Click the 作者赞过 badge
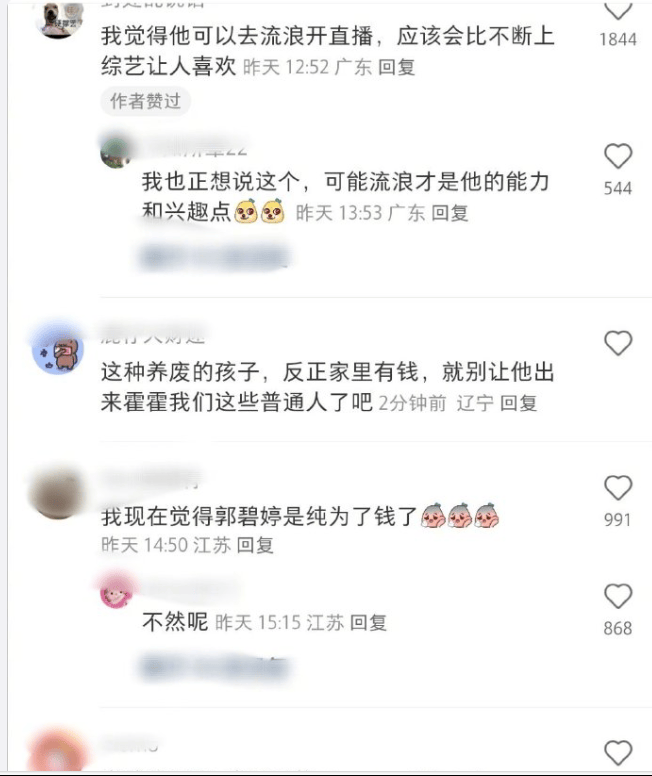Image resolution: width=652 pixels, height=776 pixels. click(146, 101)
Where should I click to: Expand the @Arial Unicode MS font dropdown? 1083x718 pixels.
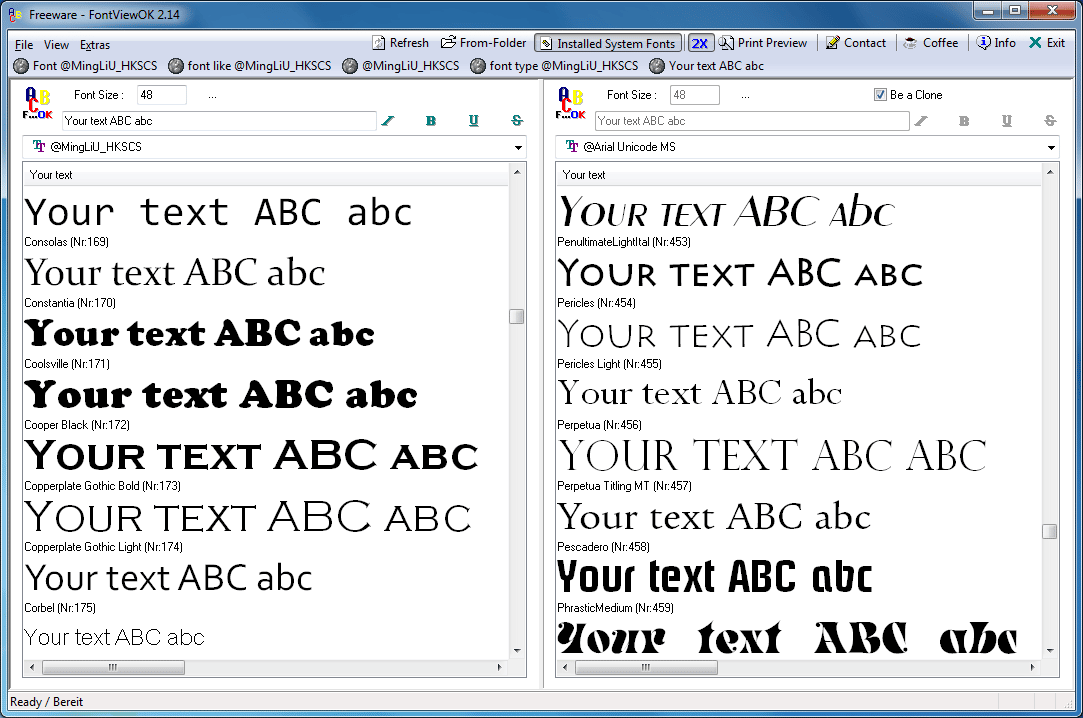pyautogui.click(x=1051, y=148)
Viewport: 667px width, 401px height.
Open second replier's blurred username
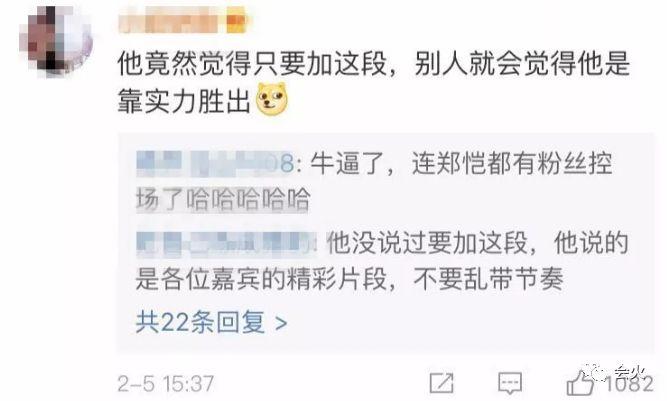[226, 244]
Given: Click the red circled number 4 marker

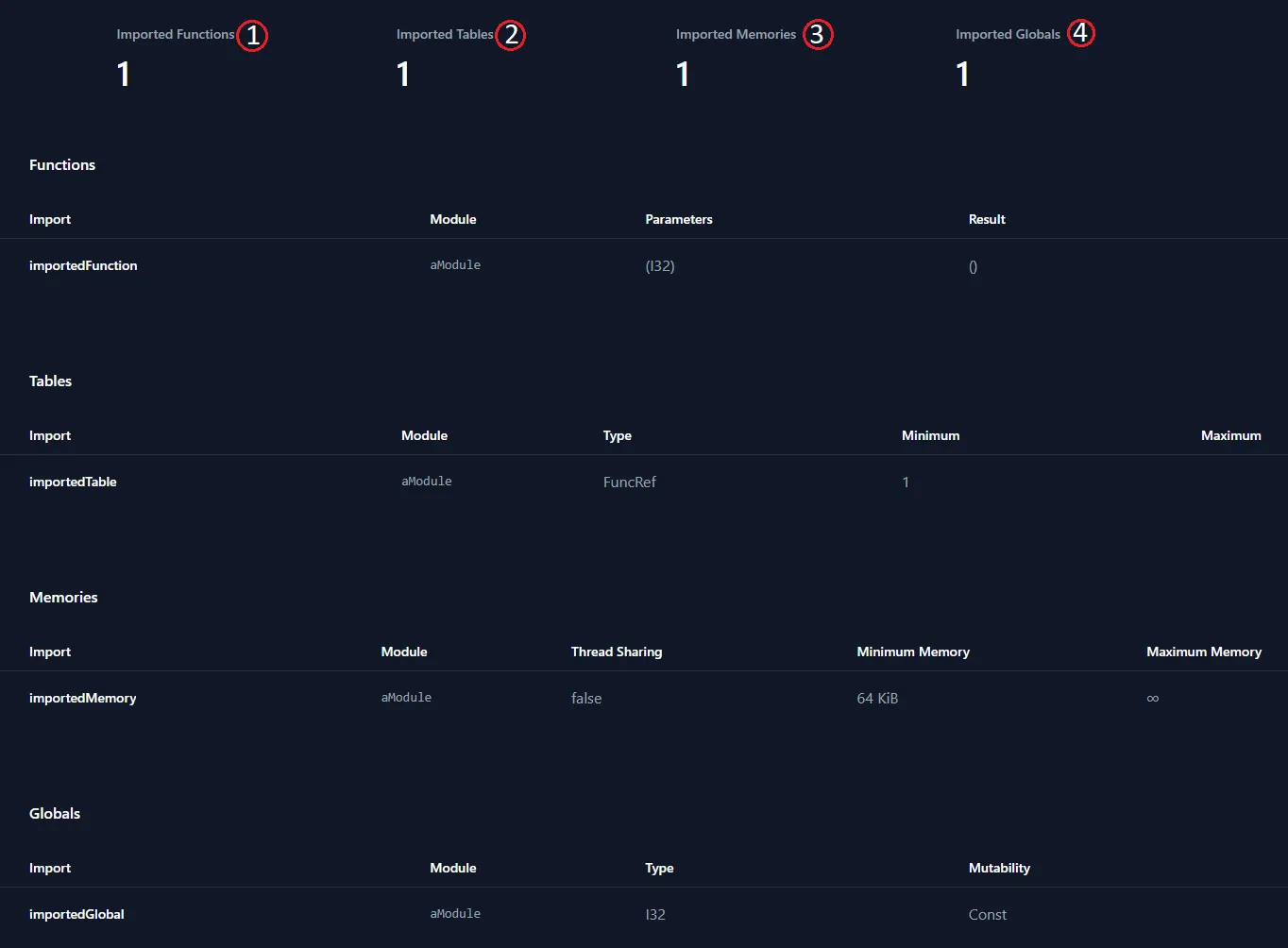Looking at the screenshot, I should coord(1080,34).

• Action item: Please repeat each record exactly and keep every picture out of the copy.

• Result of the task:
Click the 作者赞过 badge
Image resolution: width=652 pixels, height=776 pixels. click(146, 101)
Where should I click to: Expand the @Arial Unicode MS font dropdown? 1083x718 pixels.
pyautogui.click(x=1051, y=148)
Viewport: 667px width, 401px height.
Open second replier's blurred username
[226, 244]
Given: Click the red circled number 4 marker

Looking at the screenshot, I should coord(1080,34).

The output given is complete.